[Stored dataset items]
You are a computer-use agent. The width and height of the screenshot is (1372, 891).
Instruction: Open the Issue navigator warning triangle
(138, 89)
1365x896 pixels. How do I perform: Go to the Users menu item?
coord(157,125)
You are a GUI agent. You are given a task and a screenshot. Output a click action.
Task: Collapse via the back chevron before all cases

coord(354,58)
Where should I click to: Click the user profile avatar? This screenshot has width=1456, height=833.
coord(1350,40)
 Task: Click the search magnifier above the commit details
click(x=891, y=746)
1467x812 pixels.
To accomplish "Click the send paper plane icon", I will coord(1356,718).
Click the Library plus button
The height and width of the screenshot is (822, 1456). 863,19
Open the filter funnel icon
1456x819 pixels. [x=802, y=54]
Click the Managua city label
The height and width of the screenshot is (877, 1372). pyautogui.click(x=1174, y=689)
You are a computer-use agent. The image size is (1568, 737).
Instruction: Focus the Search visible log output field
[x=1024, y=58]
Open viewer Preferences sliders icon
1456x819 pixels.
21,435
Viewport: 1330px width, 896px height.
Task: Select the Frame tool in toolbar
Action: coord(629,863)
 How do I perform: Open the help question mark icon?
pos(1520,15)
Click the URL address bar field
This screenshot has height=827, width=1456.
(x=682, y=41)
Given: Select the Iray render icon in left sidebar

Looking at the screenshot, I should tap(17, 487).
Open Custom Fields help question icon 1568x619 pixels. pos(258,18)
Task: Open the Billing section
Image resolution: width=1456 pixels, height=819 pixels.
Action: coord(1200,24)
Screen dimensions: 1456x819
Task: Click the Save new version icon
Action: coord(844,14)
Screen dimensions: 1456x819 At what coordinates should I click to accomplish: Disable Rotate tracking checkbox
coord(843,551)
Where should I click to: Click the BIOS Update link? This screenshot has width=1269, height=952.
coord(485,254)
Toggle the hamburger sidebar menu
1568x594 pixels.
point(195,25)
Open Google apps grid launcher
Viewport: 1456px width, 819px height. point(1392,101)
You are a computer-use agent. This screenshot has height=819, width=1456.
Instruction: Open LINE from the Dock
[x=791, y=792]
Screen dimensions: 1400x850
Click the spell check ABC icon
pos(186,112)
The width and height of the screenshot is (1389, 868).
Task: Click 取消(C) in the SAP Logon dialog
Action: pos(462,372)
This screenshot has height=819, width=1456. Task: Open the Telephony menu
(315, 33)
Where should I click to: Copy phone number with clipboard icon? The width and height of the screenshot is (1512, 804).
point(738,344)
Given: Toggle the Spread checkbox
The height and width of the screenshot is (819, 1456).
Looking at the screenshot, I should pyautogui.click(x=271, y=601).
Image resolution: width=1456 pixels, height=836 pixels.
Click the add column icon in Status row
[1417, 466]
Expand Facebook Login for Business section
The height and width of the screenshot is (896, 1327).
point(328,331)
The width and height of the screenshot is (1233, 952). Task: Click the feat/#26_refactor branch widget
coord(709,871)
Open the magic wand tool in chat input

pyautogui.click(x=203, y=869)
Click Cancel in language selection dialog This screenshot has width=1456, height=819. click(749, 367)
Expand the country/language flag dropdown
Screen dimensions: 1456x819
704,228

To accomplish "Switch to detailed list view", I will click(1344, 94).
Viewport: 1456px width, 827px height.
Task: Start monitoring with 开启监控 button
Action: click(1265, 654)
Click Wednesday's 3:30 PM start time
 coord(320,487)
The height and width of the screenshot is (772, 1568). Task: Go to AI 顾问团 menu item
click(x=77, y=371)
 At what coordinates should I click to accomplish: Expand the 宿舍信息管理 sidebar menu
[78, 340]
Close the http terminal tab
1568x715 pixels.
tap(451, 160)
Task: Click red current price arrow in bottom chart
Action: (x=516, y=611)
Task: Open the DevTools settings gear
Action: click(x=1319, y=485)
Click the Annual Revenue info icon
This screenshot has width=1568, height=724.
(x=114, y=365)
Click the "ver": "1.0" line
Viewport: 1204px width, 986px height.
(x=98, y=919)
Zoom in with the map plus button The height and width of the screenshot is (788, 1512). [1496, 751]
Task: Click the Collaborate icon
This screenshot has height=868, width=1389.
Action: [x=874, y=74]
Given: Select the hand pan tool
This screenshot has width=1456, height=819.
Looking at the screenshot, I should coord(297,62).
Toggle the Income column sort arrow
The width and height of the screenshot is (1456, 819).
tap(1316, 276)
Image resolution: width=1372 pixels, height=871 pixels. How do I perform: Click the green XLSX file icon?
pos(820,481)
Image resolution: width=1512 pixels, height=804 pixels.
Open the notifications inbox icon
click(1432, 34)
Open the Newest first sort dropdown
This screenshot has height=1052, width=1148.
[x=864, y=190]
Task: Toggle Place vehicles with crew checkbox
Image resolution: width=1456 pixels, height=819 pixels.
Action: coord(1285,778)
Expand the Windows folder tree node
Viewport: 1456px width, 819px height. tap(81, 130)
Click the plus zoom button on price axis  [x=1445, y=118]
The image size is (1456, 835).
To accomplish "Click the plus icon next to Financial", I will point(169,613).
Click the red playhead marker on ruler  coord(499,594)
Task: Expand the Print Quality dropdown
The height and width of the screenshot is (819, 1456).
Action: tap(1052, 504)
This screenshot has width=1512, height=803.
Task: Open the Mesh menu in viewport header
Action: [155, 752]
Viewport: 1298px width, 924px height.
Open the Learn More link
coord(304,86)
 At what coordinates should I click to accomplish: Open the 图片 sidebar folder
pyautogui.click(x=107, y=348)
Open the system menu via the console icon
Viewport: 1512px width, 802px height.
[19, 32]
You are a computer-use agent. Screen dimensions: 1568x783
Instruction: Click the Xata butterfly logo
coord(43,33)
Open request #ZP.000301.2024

### [About this exercise]
Every record above is to be copied exactly.

### [Solution to this exercise]
You are a computer-use agent. The width and height of the screenshot is (1372, 891).
Instruction: Open the Issue navigator warning triangle
(138, 89)
1365x896 pixels. How do I perform: Go to the Users menu item?
coord(157,125)
You are a GUI agent. You are given a task and a screenshot. Output a click action.
Task: Collapse via the back chevron before all cases

coord(354,58)
Where should I click to: Click the user profile avatar? This screenshot has width=1456, height=833.
coord(1350,40)
 Task: Click the search magnifier above the commit details
click(x=891, y=746)
1467x812 pixels.
To accomplish "Click the send paper plane icon", I will coord(1356,718).
Click the Library plus button
The height and width of the screenshot is (822, 1456). 863,19
Open the filter funnel icon
1456x819 pixels. [x=802, y=54]
Click the Managua city label
The height and width of the screenshot is (877, 1372). pyautogui.click(x=1174, y=689)
You are a computer-use agent. The image size is (1568, 737).
Instruction: Focus the Search visible log output field
[x=1024, y=58]
Open viewer Preferences sliders icon
1456x819 pixels.
21,435
Viewport: 1330px width, 896px height.
Task: Select the Frame tool in toolbar
Action: coord(629,863)
 How do I perform: Open the help question mark icon?
pos(1520,15)
Click the URL address bar field
This screenshot has height=827, width=1456.
(x=682, y=41)
Given: Select the Iray render icon in left sidebar

Looking at the screenshot, I should tap(17, 487).
Open Custom Fields help question icon 1568x619 pixels. pos(258,18)
Task: Open the Billing section
Image resolution: width=1456 pixels, height=819 pixels.
Action: coord(1200,24)
Screen dimensions: 1456x819
Task: Click the Save new version icon
Action: coord(844,14)
Screen dimensions: 1456x819 At what coordinates should I click to accomplish: Disable Rotate tracking checkbox
coord(843,551)
Where should I click to: Click the BIOS Update link? This screenshot has width=1269, height=952.
coord(485,254)
Toggle the hamburger sidebar menu
1568x594 pixels.
point(195,25)
Open Google apps grid launcher
Viewport: 1456px width, 819px height. point(1392,101)
You are a computer-use agent. This screenshot has height=819, width=1456.
Instruction: Open LINE from the Dock
[x=791, y=792]
Screen dimensions: 1400x850
Click the spell check ABC icon
pos(186,112)
The width and height of the screenshot is (1389, 868).
Task: Click 取消(C) in the SAP Logon dialog
Action: pos(462,372)
This screenshot has height=819, width=1456. Task: Open the Telephony menu
(315, 33)
Where should I click to: Copy phone number with clipboard icon? The width and height of the screenshot is (1512, 804).
point(738,344)
Given: Toggle the Spread checkbox
The height and width of the screenshot is (819, 1456).
Looking at the screenshot, I should pyautogui.click(x=271, y=601).
Image resolution: width=1456 pixels, height=836 pixels.
Click the add column icon in Status row
[1417, 466]
Expand Facebook Login for Business section
The height and width of the screenshot is (896, 1327).
point(328,331)
The width and height of the screenshot is (1233, 952). Task: Click the feat/#26_refactor branch widget
coord(709,871)
Open the magic wand tool in chat input

pyautogui.click(x=203, y=869)
Click Cancel in language selection dialog This screenshot has width=1456, height=819. click(749, 367)
Expand the country/language flag dropdown
Screen dimensions: 1456x819
704,228

To accomplish "Switch to detailed list view", I will click(1344, 94).
Viewport: 1456px width, 827px height.
Task: Start monitoring with 开启监控 button
Action: click(1265, 654)
Click Wednesday's 3:30 PM start time
 coord(320,487)
The height and width of the screenshot is (772, 1568). Task: Go to AI 顾问团 menu item
click(x=77, y=371)
 At what coordinates should I click to accomplish: Expand the 宿舍信息管理 sidebar menu
[78, 340]
Close the http terminal tab
1568x715 pixels.
tap(451, 160)
Task: Click red current price arrow in bottom chart
Action: (x=516, y=611)
Task: Open the DevTools settings gear
Action: click(x=1319, y=485)
Click the Annual Revenue info icon
This screenshot has width=1568, height=724.
(x=114, y=365)
Click the "ver": "1.0" line
Viewport: 1204px width, 986px height.
(x=98, y=919)
Zoom in with the map plus button The height and width of the screenshot is (788, 1512). [1496, 751]
Task: Click the Collaborate icon
This screenshot has height=868, width=1389.
Action: [x=874, y=74]
Given: Select the hand pan tool
This screenshot has width=1456, height=819.
Looking at the screenshot, I should coord(297,62).
Toggle the Income column sort arrow
The width and height of the screenshot is (1456, 819).
tap(1316, 276)
Image resolution: width=1372 pixels, height=871 pixels. How do I perform: Click the green XLSX file icon?
pos(820,481)
Image resolution: width=1512 pixels, height=804 pixels.
Open the notifications inbox icon
click(1432, 34)
Open the Newest first sort dropdown
This screenshot has height=1052, width=1148.
[x=864, y=190]
Task: Toggle Place vehicles with crew checkbox
Image resolution: width=1456 pixels, height=819 pixels.
Action: coord(1285,778)
Expand the Windows folder tree node
Viewport: 1456px width, 819px height. tap(81, 130)
Click the plus zoom button on price axis  [x=1445, y=118]
The image size is (1456, 835).
To accomplish "Click the plus icon next to Financial", I will point(169,613).
Click the red playhead marker on ruler  coord(499,594)
Task: Expand the Print Quality dropdown
The height and width of the screenshot is (819, 1456).
Action: tap(1052, 504)
This screenshot has width=1512, height=803.
Task: Open the Mesh menu in viewport header
Action: [155, 752]
Viewport: 1298px width, 924px height.
Open the Learn More link
coord(304,86)
 At what coordinates should I click to accomplish: Open the 图片 sidebar folder
pyautogui.click(x=107, y=348)
Open the system menu via the console icon
Viewport: 1512px width, 802px height.
[19, 32]
You are a computer-use agent. Screen dimensions: 1568x783
Instruction: Click the Xata butterfly logo
coord(43,33)
Open request #ZP.000301.2024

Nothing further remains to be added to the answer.